Cinematographer Matthew J. Lloyd welcomed into the American Society of Cinematographers
At only 37, Matthew J. Lloyd (BFA) has brought both fictional and real superheroes to life with blockbuster hits like Marvel Studios’ Spiderman: Far From Home and Ava DuVernay’s Colin in Black and White. Now, Lloyd has officially been invited to join the American Society of Cinematographers.
Luis Ramirez commissioned by the Toronto Symphony Orchestra
The Toronto Symphony Orchestra commissioned an original composition from PhD candidate Luis Ramirez for its 2022 season. Ramirez’s Celebration Prelude took part in Gimeno + Dvořák’s New World concert series conducted by Gustavo Gimeno, the Toronto Symphony Orchestra’s Music Director
Jonelle Sills earns spot in Vancouver Opera’s Young Artist Program
Soprano Jonelle Sills (BFA ’16) earns a spot in the Vancouver Opera’s Yulanda M. Faris Young Artists Program lead by industry leaders Leslie Dala, Kinza Tyrrell, Tina Chang and Vancouver Opera Music.
$3.12M in renewed support for York University Motion Media Studio at Cinespace
Longtime supporters Cinespace Film Studios and the Mirkopoulos Family renewed their support with a $3.12 million investment to enhance the York University Motion Media Studio at Cinespace and elevate the student experience.
With Toronto’s multi-billion-dollar film, television and digital media industry set to grow significantly in the near future, the Motion Media Studio will serve as an incubator for diverse talent development, hands-on training, industry partnerships, community engagement, and research excellence within burgeoning media production facilities and mixed reality spaces.
The York University Motion Media Studio – established by Cinespace Film Studios (currently owned by TPG Real Estate Partners) and the Mirkopoulos Family in 2016 – is located in the heart of Cinespace in the GTA’s west end.
“Since the pandemic, we have experienced increased demand for content, and content production.
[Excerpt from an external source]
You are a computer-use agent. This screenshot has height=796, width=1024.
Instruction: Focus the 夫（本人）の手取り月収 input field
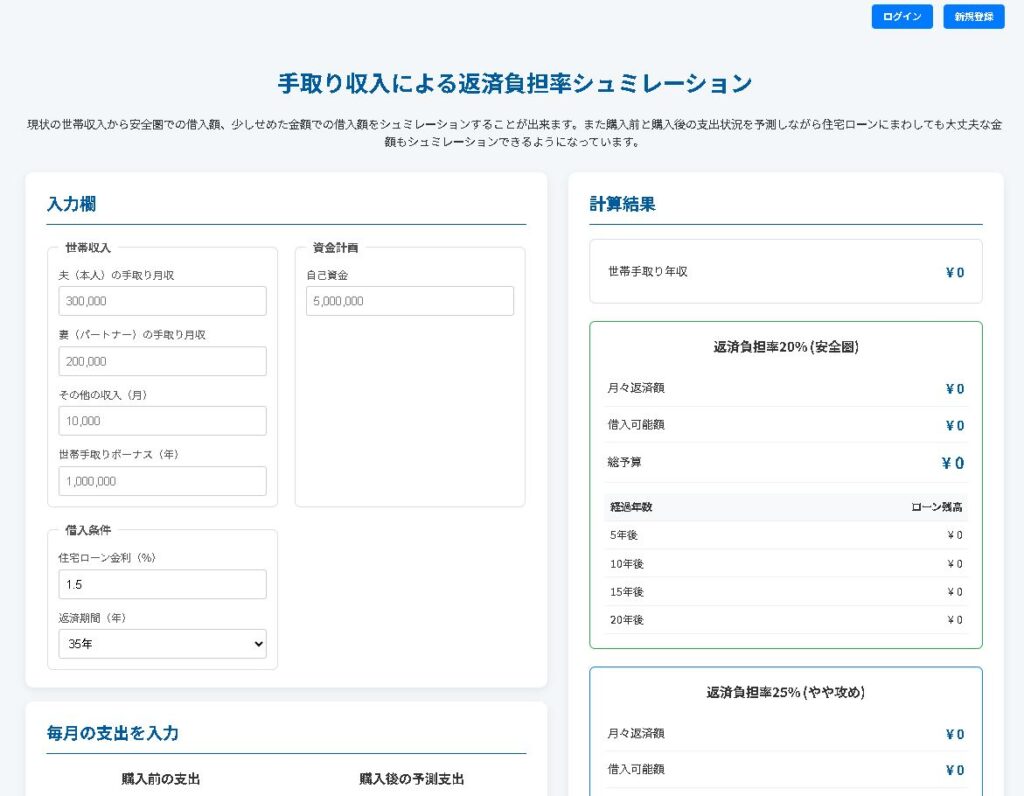coord(162,301)
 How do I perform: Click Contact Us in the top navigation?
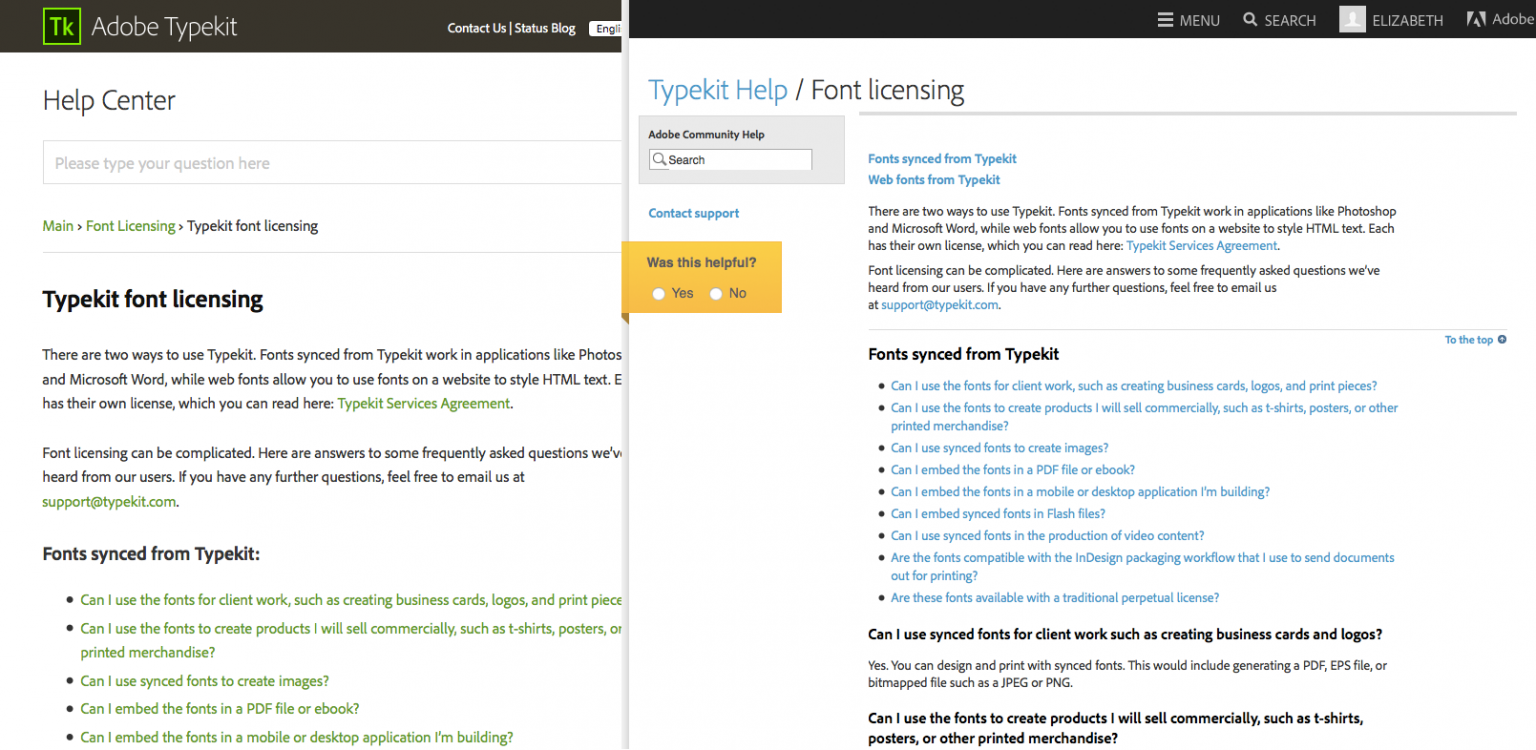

One of the key investments we can make in supporting our industry is to support its emerging talent and its next leaders.” – Jim Mirkopoulos
Jim Mirkopoulos, whose family was instrumental in establishing the initial commitment from Cinespace, knows the importance of providing the next generation of talent with the space to experiment and learn by doing.
The renewed support for the York University Motion Media Studio will enable access to state-of-the-art technology, such as markerless motion-performance capture, augmented reality, virtual reality, immersive environments, motion simulation, and more. Students will also find production process support, a suite of digital post-production equipment, and high-performance computing technology.